Hall schools seek to bypass state mandates

System will apply for flexibility, performance contract

It seems Hall County Public Schools isn’t very comfortable resting on laurels.

Even though the district passed the state’s annual performance check-up, administrators are looking for new ways to push students to excel.

Hall County Schools, a district of more than 25,600 students, is on its way to becoming the third district in Georgia seeking a performance contract under the state’s Investing in Educational Excellence — IE2 — law. The law frees systems from policy mandates educators say stifle their creativity to boost student achievement. Gwinnett and Forsyth systems have already been accepted for IE2 contracts.

With more freedom, Hall Superintendent Will Schofield says the district can better serve students, and he is counting on parents to help administrators develop the right strategies to “re-invent” their local schools.

“The schools of today look an awful lot like the schools my grandparents went to,” Schofield said. “The vast majority of students, particularly in middle and high school are seeing absolutely no relevance in their education. To put it mildly, that is troublesome.”

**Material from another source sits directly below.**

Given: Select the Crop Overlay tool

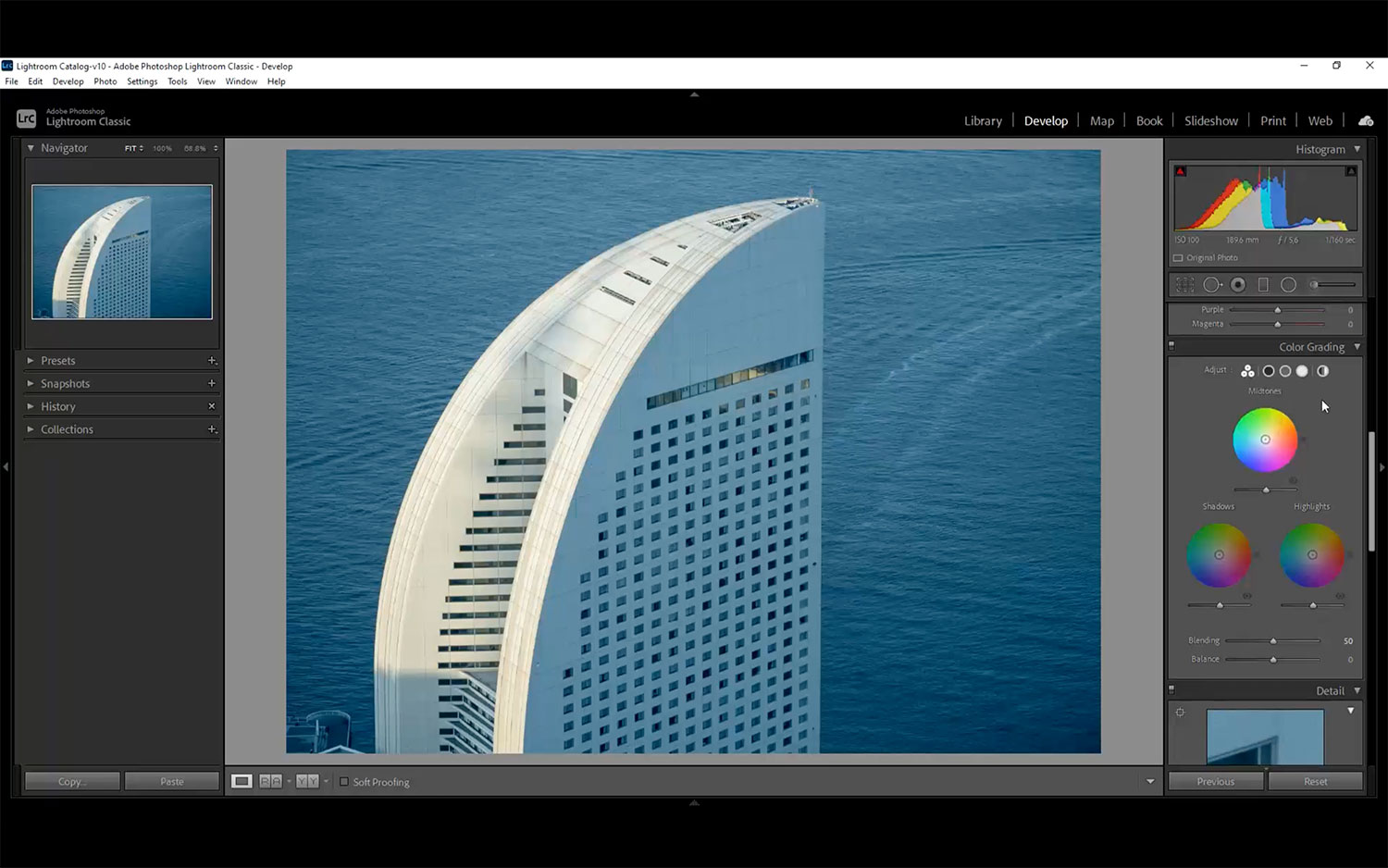Looking at the screenshot, I should [x=1184, y=285].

The district has notified the state of its intent to apply for flexibility and the Hall County school board has endorsed the endeavor. Schools who enter into performance contracts with the state can ask to bypass Georgia education mandates in exchange for the promise of greater gains in student achievement.

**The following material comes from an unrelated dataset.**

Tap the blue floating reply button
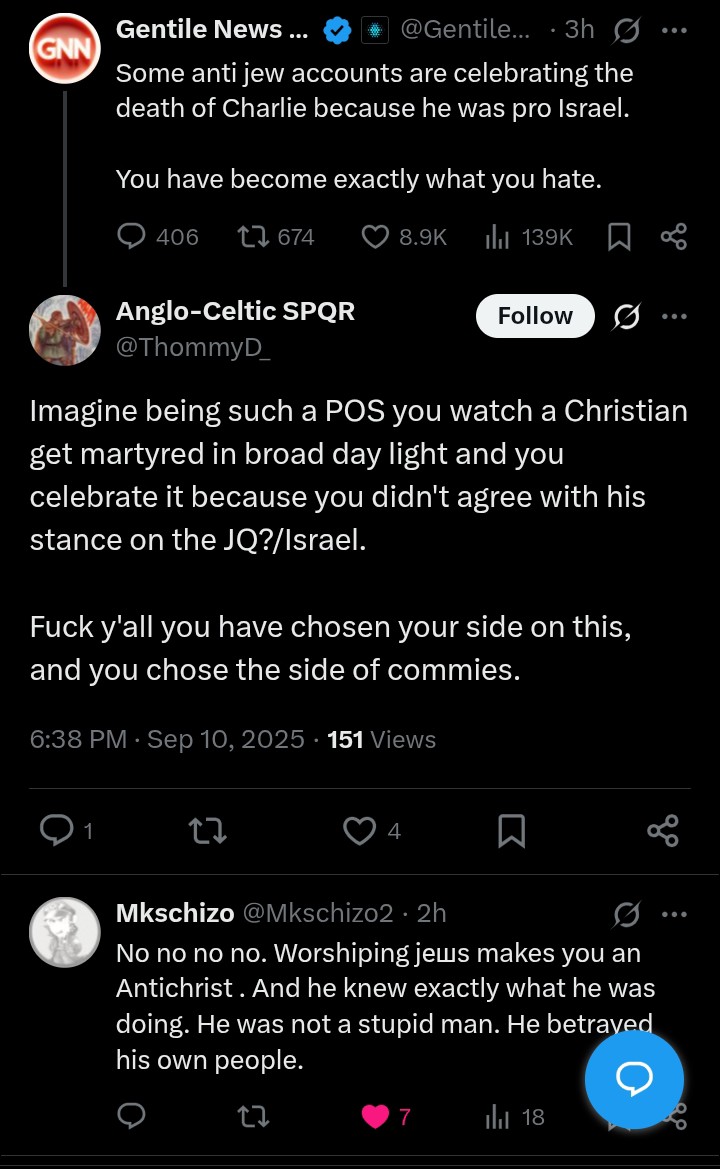The height and width of the screenshot is (1169, 720). click(x=634, y=1079)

Schofield said Hall will seek flexibility in class size, certification, seat time and possibly salary requirements so it can staff and develop a network of schools with programs that appeal to students’ strengths instead of their weaknesses. The district will keep its network of charter schools, add new charters and bring the excitement of charter school learning to its traditional campuses in 2010.

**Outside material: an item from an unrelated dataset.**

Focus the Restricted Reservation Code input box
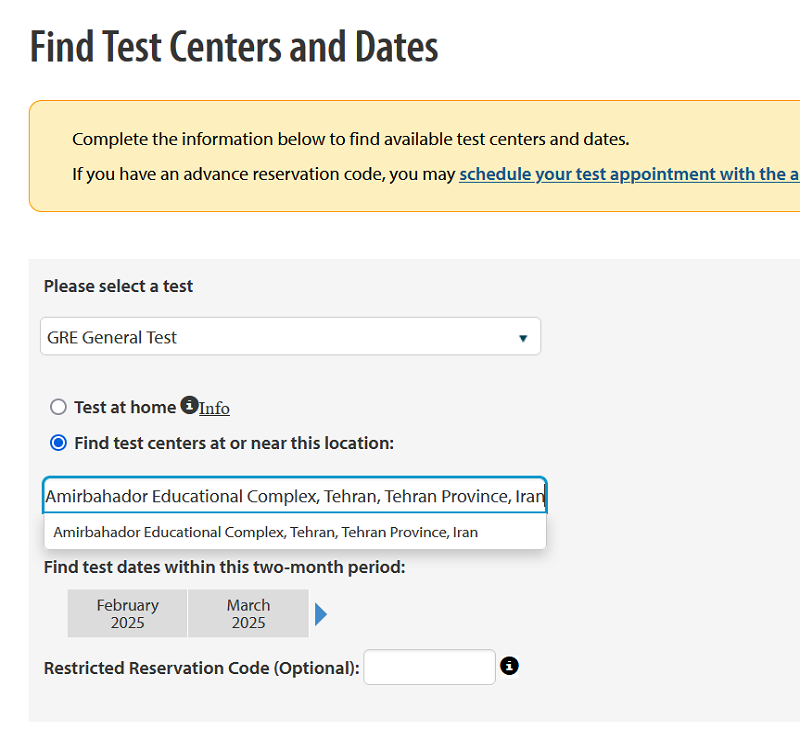 coord(429,667)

Hall Schools has a growing population of poor and international children. More than half of all students qualified for free or discounted meals last school year. Despite those challenges, the district is waiting on state confirmation that all 34 of its campuses made Adequate Yearly Progress goals for students in 2009 when summer retests of a single elementary school is considered.

“We think IE2 will give [students] the best of both worlds,” Schofield said. “We’ve got 50 years of data that shows finding out what’s wrong with a child and giving them more of it doesn’t work very well. We believe we need to find out what boys and girls ... are good at and build academic programs around their strengths. Whether you are poor or affluent, each one of us has passions and gifts.”